Dopo 3 anni in cui Israele non conosce attentati suicidi, la seconda intifada può dirsi terminata, anche se la minaccia posta da Hamas a Gaza ne costituisce in qualche modo una continuazione. Chi l’ha vinta? La risposta è scontata: Israele. Sul piano militare, con il colpo inflitto alle organizzazioni terroristiche. Ma non solo. La gente ha mostrato una grande capacità di tenuta. Se i registi dell’Intifada pensavano di buttare gli ebrei al mare con il terrore, sono stati clamorosamente smentiti dai fatti. Nella città sotto attacco terroristico, la vita non si è fermata. Sia pure tra eccezionali misure di sicurezza, il Paese ha continuato a funzionare. L’economia, dopo un iniziale tonfo, ha ripreso a correre. Diametralmente opposto il quadro nei Territori palestinesi. L’arma del terrorismo si è rivelata distruttrice per chi l’ha impugnata. L’Intifada ha cancellato con un tratto di penna rosso sangue il boom economico nei Territori del dopo accordi di Oslo. Nella vita quotidiana dei palestinesi è entrata l’umiliante esperienza dei check point. La barriera costruita in Cisgiordania per fermare i kamikaze infligge loro grandi sofferenze.

L’impatto sulle prospettive di pace della stagione sanguinosa del 2000-2005 è profondo. Gli israeliani hanno perso fiducia nella possibilità di un accordo. Separati ora anche fisicamente dai palestinesi, hanno declassato la soluzione del conflitto al quinto posto delle loro priorità, dopo l’educazione, la criminalità, la sicurezza e la povertà. Sul piano politico, l’ondata di terrore ha definitivamente cambiato l’equilibrio delle forze. Nei Territori Palestinesi, si è creata una frattura insanabile, Gaza sotto controllo di Hamas e la Cisgiordania di Abu Mazen e Salam Fayyad. In Israele, l’Indifada ha prodotto un travaso di voti da sinistra, regista degli accordi di Oslo e la destra che vi si era opposta. Al contempo però ha infranto per sempre il sogno della Grande Israele. Ha fatto emergere lo spettro di uno stato binazionale. Ha mostrato i limiti dell’uso della forza e l’importanza di salvaguardare la legittimità internazionale. Questi elementi spiegano la rivoluzione ideologica che ha portato, ognuno con i suoi tempi e le sue modalità, Sharon, Olmert, Tzippi Livni e Netanyahu ad abbracciare la formula “due stati per due popoli”, dopo averla a lungo combattuta.

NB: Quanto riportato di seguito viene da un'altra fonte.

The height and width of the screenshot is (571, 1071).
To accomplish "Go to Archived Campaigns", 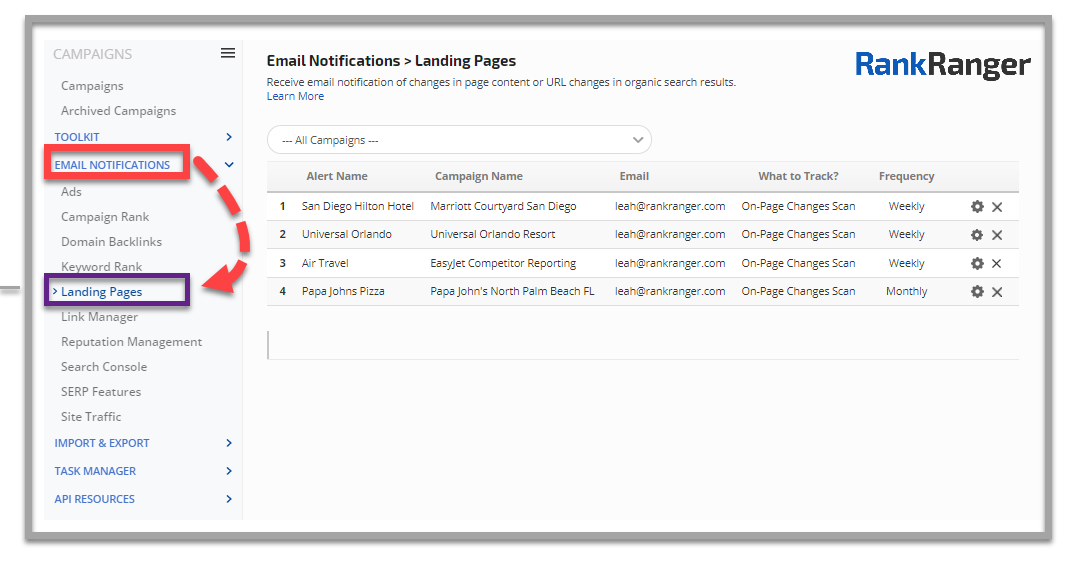I will coord(118,111).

Leggere la mappa geopolitica di Israele con vecchi schemi, come fanno in molti in Europa, non consente di cogliere i segnali di una crescente volontà israeliana di trovare una via d’uscita. Negli ultimi 5 anni, Sharon si è ritirato da Gaza, Olmert ha offerto di porre i luoghi santi di Gerusalemme sotto una autorità internazionale. Netanyahu ha congelato per 10 mesi, fatto senza precedenti, gli insediamenti, alcuni dei quali sono città di decine di migliaia di abitanti. Una marcia di avvicinamento verso un’intesa possibile che deve essere favorita da concessioni anche dall’altra parte, quella palestinese. La difficoltà di Abu Mazen sono note, una per tutte, il suo potere non si estende alla Striscia di Gaza. Ma è giunto il momento che il mondo arabo, preoccupato più di Israele delle mire egemoniche iraniane, esca dalla sua ambiguità e dia un contributo realistico a trovare un compromesso su i due nodi più intricati, Gerusalemme e rifugiati. L’Europa, in prima fila nel porre pressioni su Israele, bene farebbe a applicarle anche in questa direzione.